Apendicite Aguda em Pediatria: Diagnóstico e Conduta

PSU-AL - Processo Seletivo Unificado de Alagoas — Prova 2024

Enunciado

Paciente, sexo masculino, 12 anos de idade, é levado ao Pronto-Socorro pela genitora, com queixa de dor abdominal difusa há dois dias. O paciente refere, também, hiporexia, alguns episódios de náuseas, vômitos e diarreia. Ao exame físico, bom estado geral, temperatura axilar: 38,2ºC, FC: 82bpm, PA: 110x74mmHg; ausculta cardíaca e respiratória sem alterações; abdome um pouco distendido, ruídos hidroaéreos presentes, flácido, dor à palpação profunda de mesogástrio e fossa ilíaca direita, com sinais de irritação peritoneal. Os exames laboratoriais iniciais apresentaram Hb: 13g/dL, Ht: 36%, Leucócitostotais: 12500células/mm3 (Bastões: 5%).Indique a conduta mais adequada neste momento: 

Alternativas

  1. A) Iniciar antibioticoterapia e observação em leito de enfermaria.
  2. B) Solicitar tomografia computadorizada de abdome com contraste.
  3. C) Coletar hemoculturas, iniciar antibioticoterapia e internar em Unidade de Terapia Intensiva.
  4. D) Realizar laparotomia por incisão oblíqua em fossa ilíaca direita.

Pérola Clínica

Dor em FID + Febre + Irritação Peritoneal em criança = Apendicite Aguda → Cirurgia imediata.

Resumo-Chave

A apendicite aguda é a causa mais comum de abdome agudo cirúrgico na infância.
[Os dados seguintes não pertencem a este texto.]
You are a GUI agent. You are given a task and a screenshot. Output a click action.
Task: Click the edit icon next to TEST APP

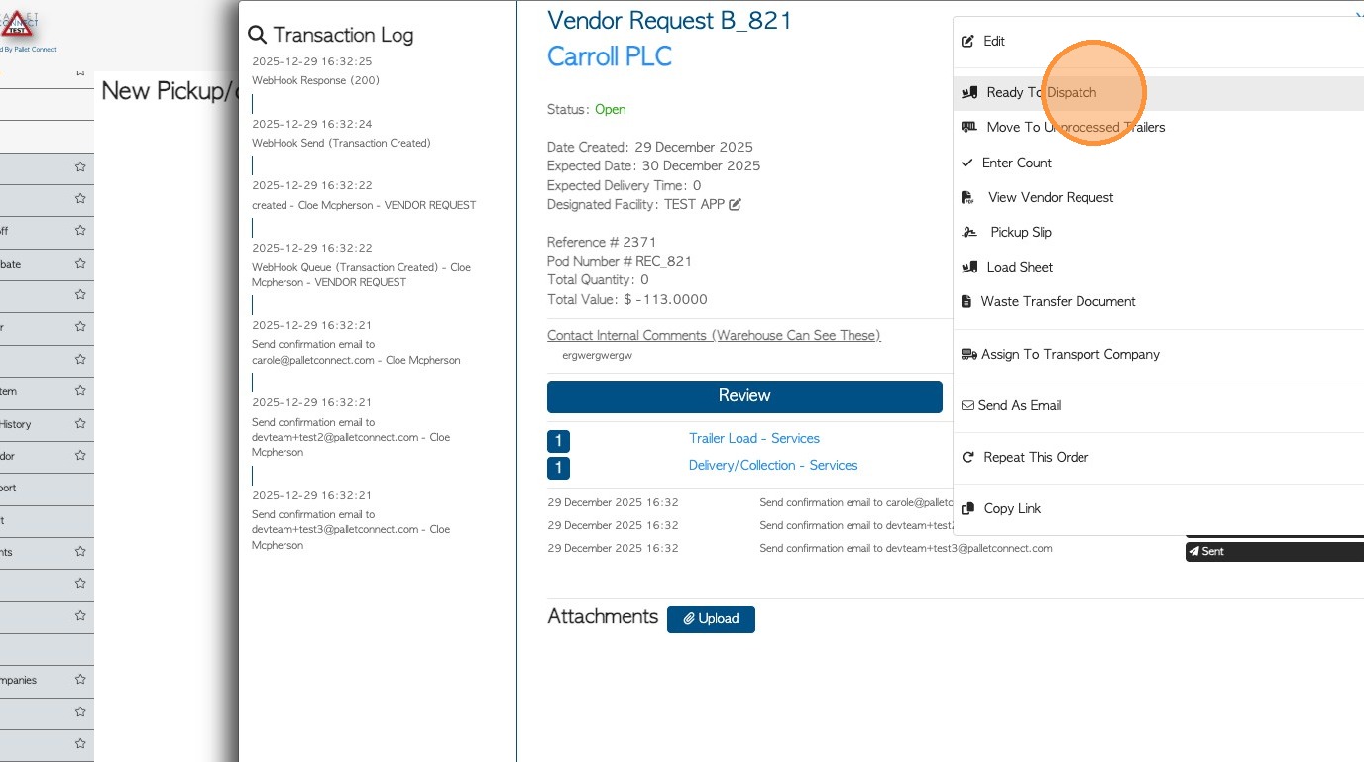pyautogui.click(x=735, y=205)
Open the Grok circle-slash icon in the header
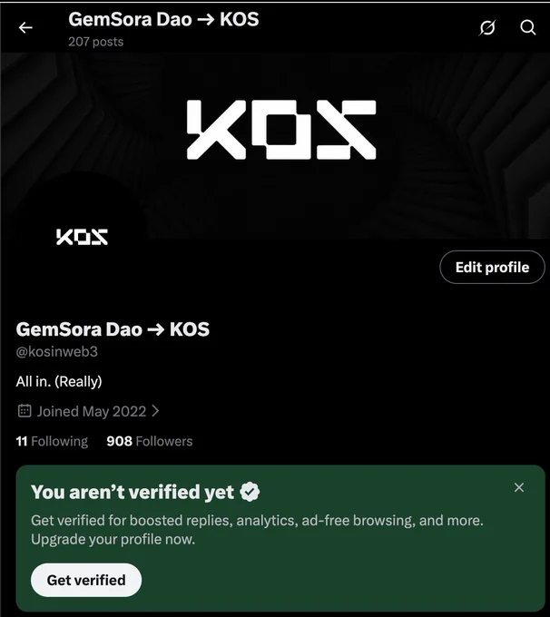Image resolution: width=550 pixels, height=617 pixels. 487,27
Em casos com sinais claros de peritonite, o diagnóstico é clínico e a conduta é cirúrgica.

Contexto Educacional

A apendicite aguda em pacientes pediátricos pode progredir rapidamente para perfuração devido ao omento menos desenvolvido, que tem menor capacidade de bloquear processos inflamatórios. O quadro clínico geralmente inicia com dor periumbilical inespecífica que migra para a fossa ilíaca direita, acompanhada de náuseas e febre baixa. Laboratorialmente, a leucocitose com desvio à esquerda corrobora o processo inflamatório, mas sua ausência não exclui o diagnóstico. A conduta diante de um abdome agudo inflamatório com sinais de peritonite é a intervenção cirúrgica (apendicectomia), precedida por hidratação venosa e antibioticoterapia profilática ou terapêutica, dependendo do achado intraoperatório.

Perguntas Frequentes

O diagnóstico de apendicite em crianças precisa de imagem?
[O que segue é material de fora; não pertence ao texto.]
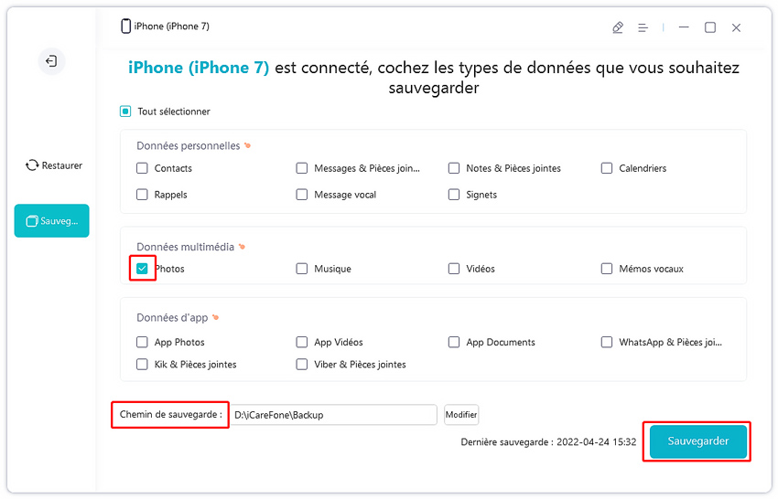Click the back/exit arrow icon in sidebar
The width and height of the screenshot is (778, 499).
tap(51, 61)
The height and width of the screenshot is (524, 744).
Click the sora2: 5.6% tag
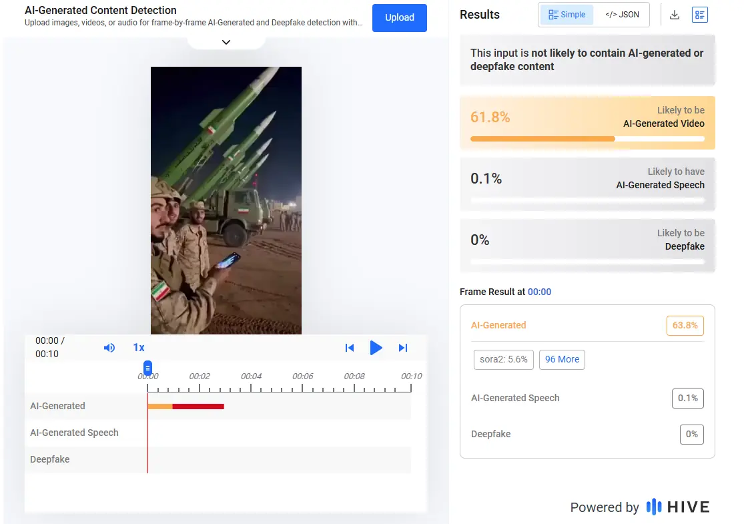pos(503,359)
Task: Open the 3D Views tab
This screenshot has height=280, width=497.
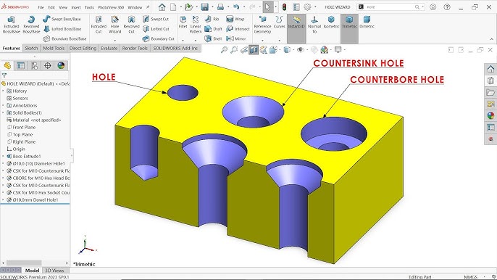Action: [x=54, y=271]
Não obrigatoriamente. Em crianças com quadro clínico clássico (dor migratória para fossa ilíaca direita, anorexia, febre e sinais de irritação peritoneal ao exame físico), o diagnóstico é eminentemente clínico. Exames de imagem como ultrassonografia ou tomografia são reservados para casos duvidosos ou apresentações atípicas, para evitar radiação desnecessária e atraso no tratamento definitivo.

Quais os sinais de irritação peritoneal na apendicite?

Os sinais clássicos incluem a descompressão dolorosa súbita (Sinal de Blumberg), dor à percussão abdominal, defesa muscular involuntária e o sinal de Rovsing (dor na FID ao palpar a FIE). Em crianças, a recusa em pular ou caminhar devido à dor abdominal também é um forte indicativo de peritonite.

Por que a laparotomia oblíqua é citada na questão?

A incisão oblíqua na fossa ilíaca direita (incisão de McBurney ou Rockey-Davis) é a via de acesso tradicional para a apendicectomia aberta. Embora a via laparoscópica seja atualmente o padrão-ouro em muitos centros devido à recuperação mais rápida, a laparotomia permanece uma conduta correta e definitiva para o tratamento da apendicite aguda, especialmente em contextos de urgência.